RH: It’s probably the same sort of level. It’s ultimately all down to finances, isn’t it? When you look back, Liverpool had the most money and were the team that could bring in the best players. Manchester City at the moment have got the best squad of players but they don’t win it and you have to question why, what is it? What’s stopping them doing it? I think it’s down to the previous manager and the attitude of the players wasn’t quite right. This season, with the players that they have got, they should be doing better than they are. Maybe it’s because they have had injuries to key players, particularly Aguero and Kompany being out. They need to bring in another centre half and they haven’t done that. Going back to what Liverpool have to do next, they have to bring in better players than what they have got to improve – that’s the next level. There’s no use looking for more squad players – I’d rather have a smaller squad with better quality because the problem sometimes when you’ve got a big squad with weaker players is that you are forced to play those weaker players at some stage because they need games or injuries force you to play them. That’s when you get found out.

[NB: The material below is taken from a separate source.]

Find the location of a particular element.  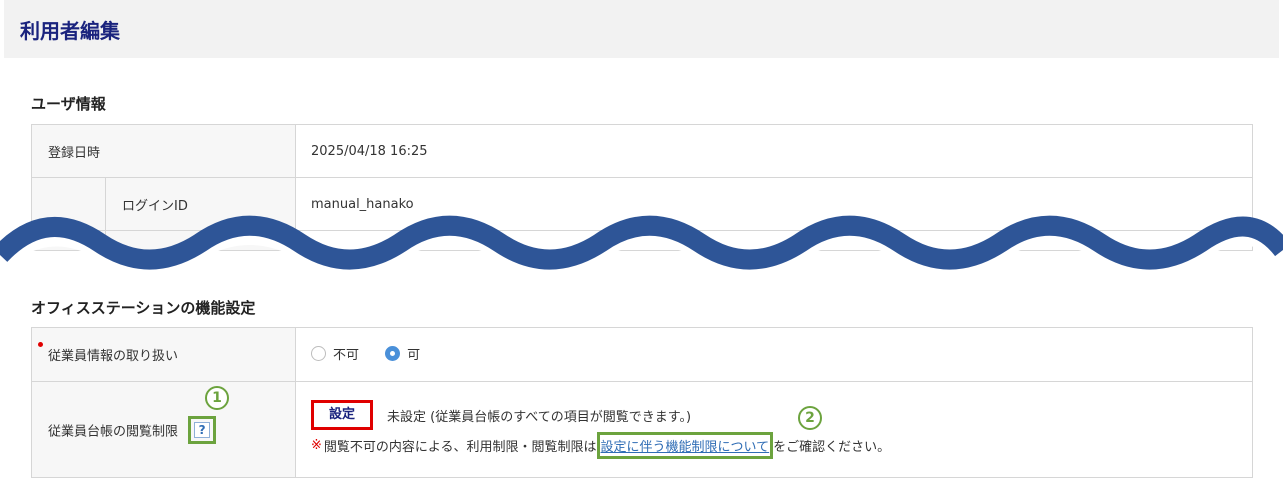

GR: You were in the ’88 side that famously beat Nottingham Forest 5-0 in a performance that is always held up as one of Liverpool’s best. How do you think the 5-1 against Arsenal this season ranks against that routing of Forest?

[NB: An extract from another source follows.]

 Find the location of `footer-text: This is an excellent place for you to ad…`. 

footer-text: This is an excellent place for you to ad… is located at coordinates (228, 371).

RH: They’re different games, both great for different reasons. We were top of the league, we’d just knocked Forest out of the FA Cup on the Saturday before the game on the Wednesday at Anfield. You’d have to say what was their frame of mind going into it? Were they really focused? How strong mentally were they? Were they just ready for a beating? Arsenal were a team that were sitting top of the league when Liverpool played them. From that point of view, and the way that they started, with the four goals early on, you have to say it was an outstanding performance. But I just don’t think you can compare the two games because they are from different eras. In our time the Forest game was an outstanding performance, one of the best by any team, but I think Liverpool’s against Arsenal was the same for this generation – it was an outstanding performance in the Premier League.

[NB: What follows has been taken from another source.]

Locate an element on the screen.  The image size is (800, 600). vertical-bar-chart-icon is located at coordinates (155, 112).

GR: Do you feel there is a camaraderie between this current side, maybe something similar to what Liverpool had back in 1990 in the title-winning side you played in?
RH: It looks that way, doesn’t it? It really does. When I look around there doesn’t seem to be any bad eggs, there doesn’t seem to be anyone upsetting each other. When they score a goal they all celebrate together and congratulate each other and that’s fairly evident of something good. It looks like fantastic camaraderie, which was definitely the case in our day. If you’ve got a happy dressing room and everybody is pulling in the same way it makes it easier when you go on to the pitch and I think that shows with Liverpool at the moment.
GR: So that’s another positive for Rodgers isn’t it? He has managed, and controlled, what have been presented as two very big egos in Luis Suarez and Danny Sturridge?
RH: The other thing is there is no need now for him to say I’ve got envelopes with names. He might have wanted to make an impact when he first come into the club but he doesn’t have to do that now – he’s learned about the players, he knows there are no bad eggs, no bad attitudes; they are going to get on with the game. He knows he’s got a good squad to work with, everyone wants to get out there and do the right thing so it makes his job that little bit easier. From that point of view, the players deserve credit and Brendan should reflect that as well; it’s not all about what Brendan’s done. I think what the players have done is they have bought into the philosophy and what they have been asked to do and they’ve got out there and tried their very best to implement that in every game. They deserve a lot of credit, as well as the manager.